▸ Document excerpt
Voila, removing is the hard part. When putting the shafts back in, do not use a normal hammer as this can and likely will damage the transfer case seperating pin (will hose your tranny!). Instead, slide the proper end of the driveline into the transfer case (will have a little metal snap ring, can't miss it-DO NOT install replacements if they do not have snaprings present or you will blow your new parts in a week). Once you have the shaft lined up, you can tap it into place just by sliding it in. If it does not lock in (and you'll hear the snap ring lock it into place), then simply repeat adding a little more pressure or speed till it does lock into place and is secure. At this point, you only have to install the other side and do the reverse of this whole procedure.

(Pixel coordinate grounding data)

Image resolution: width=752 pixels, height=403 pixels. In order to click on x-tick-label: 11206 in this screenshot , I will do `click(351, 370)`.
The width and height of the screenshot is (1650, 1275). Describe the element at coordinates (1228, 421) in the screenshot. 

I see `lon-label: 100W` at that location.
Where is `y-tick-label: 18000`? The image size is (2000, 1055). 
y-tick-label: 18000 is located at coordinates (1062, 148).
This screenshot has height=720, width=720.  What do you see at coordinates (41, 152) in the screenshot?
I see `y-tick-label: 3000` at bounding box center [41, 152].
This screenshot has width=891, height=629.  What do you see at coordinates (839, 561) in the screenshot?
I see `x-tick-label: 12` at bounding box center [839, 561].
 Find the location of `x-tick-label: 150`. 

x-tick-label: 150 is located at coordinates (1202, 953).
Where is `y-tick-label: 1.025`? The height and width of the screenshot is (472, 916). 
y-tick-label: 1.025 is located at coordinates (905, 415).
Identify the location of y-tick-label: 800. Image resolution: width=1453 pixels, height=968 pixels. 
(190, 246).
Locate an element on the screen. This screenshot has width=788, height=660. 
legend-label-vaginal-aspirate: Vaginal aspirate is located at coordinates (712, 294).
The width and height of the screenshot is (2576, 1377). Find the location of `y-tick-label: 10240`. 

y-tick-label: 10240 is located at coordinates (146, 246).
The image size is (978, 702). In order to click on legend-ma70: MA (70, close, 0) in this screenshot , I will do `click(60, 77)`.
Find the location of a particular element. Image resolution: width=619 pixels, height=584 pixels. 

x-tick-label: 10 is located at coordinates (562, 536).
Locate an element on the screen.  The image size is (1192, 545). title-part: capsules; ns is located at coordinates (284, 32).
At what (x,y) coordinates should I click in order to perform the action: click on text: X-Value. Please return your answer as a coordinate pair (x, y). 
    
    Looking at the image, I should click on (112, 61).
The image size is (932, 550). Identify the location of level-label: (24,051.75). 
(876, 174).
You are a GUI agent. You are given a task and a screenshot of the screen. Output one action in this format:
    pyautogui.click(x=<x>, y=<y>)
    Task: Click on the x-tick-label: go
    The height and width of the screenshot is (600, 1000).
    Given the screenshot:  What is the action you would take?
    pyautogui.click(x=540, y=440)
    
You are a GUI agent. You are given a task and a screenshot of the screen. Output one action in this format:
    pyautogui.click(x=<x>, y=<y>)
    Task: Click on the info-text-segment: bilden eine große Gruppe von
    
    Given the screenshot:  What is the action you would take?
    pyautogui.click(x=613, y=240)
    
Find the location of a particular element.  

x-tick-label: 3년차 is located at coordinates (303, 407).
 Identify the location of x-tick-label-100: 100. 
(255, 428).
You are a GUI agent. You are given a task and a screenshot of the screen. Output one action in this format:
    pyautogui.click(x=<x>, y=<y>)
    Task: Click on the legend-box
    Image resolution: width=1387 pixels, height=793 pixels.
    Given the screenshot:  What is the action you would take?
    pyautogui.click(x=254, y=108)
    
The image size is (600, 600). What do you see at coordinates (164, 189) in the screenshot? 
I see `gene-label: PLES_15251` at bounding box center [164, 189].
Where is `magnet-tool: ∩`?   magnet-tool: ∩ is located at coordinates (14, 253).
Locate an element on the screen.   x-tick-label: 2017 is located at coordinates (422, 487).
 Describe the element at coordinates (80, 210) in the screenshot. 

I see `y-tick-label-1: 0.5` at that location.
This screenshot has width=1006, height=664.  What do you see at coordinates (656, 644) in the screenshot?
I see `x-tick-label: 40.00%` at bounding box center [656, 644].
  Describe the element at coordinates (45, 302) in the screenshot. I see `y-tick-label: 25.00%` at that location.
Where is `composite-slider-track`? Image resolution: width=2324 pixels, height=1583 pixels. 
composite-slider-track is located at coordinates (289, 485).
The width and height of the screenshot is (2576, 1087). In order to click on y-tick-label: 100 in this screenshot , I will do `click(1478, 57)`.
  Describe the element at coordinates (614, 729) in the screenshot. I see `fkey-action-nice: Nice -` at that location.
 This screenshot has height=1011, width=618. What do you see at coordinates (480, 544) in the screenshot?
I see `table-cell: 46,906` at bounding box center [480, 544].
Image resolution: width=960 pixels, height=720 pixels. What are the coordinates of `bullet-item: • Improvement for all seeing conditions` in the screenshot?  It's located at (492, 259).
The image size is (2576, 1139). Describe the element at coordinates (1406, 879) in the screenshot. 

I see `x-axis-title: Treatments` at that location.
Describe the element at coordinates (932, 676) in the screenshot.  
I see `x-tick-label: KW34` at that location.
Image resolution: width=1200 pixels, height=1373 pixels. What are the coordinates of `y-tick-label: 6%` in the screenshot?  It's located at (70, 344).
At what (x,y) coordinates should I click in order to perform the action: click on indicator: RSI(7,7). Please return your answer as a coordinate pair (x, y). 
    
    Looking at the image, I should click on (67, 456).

▸ Assigned task A
Can you restate word for word the part of the driveline excerpt starting at "Voila, removing is" and ending at "this whole procedure."?
▸ Assigned task B
Answer these about the driveline excerpt:
(i) What tool should not be used when putting the shafts back in?
(ii) What will you hear when the shaft locks into place?
(iii) What happens if you install replacements that have no snap rings?
▸ Assigned task C
Could you continue the driveline excerpt from the point where it stops?
The items are separate material that stands apart from the driveline excerpt.

▸ Answer space A
Voila, removing is the hard part. When putting the shafts back in, do not use a normal hammer as this can and likely will damage the transfer case seperating pin (will hose your tranny!). Instead, slide the proper end of the driveline into the transfer case (will have a little metal snap ring, can't miss it-DO NOT install replacements if they do not have snaprings present or you will blow your new parts in a week). Once you have the shaft lined up, you can tap it into place just by sliding it in. If it does not lock in (and you'll hear the snap ring lock it into place), then simply repeat adding a little more pressure or speed till it does lock into place and is secure. At this point, you only have to install the other side and do the reverse of this whole procedure.

▸ Answer space B
(i) A normal hammer.
(ii) The snap ring locking it into place.
(iii) You will blow your new parts in a week.

▸ Answer space C
I might add that when you are done, you will probably want to take your car down for an alignment. My adventure in this project required 16 bucks for tools or tool replacements I should say, and 153 for both reman half shafts from CSK (Checker,Schucks,Krager) and they come with limited lifetime warranties for lifetime of the vehicle. They will warranty them provided you keep a recipt of the front end alignment after putting them in. My front end alignment was 40 bucks from Big O Tires. Had I gone to a mechanic to have this done I would have paid 340 Minimum for the parts/labor. I did it for under 170 for parts and tools and a good bonding experience with my car. 

If you have any questions or are just not sure about whether you can do this task or not, feel free to email me: [email protected] . I'd be happy to answer any other questions you might have.


----------



## K2Fugative169 (Mar 31, 2005)

great write-up, but i'm wondering why it took several hours... i did my front left in 10 minutes and the right (after a rain-break) in about 15. maybe my experience went smoother than others, but it seemed like the most simple semi-major surgery i could have done. i've always been scared of messing with axles/tranny because i thought it was real tough. seemed okay though. anyway, like i said...great write-up, very detailed.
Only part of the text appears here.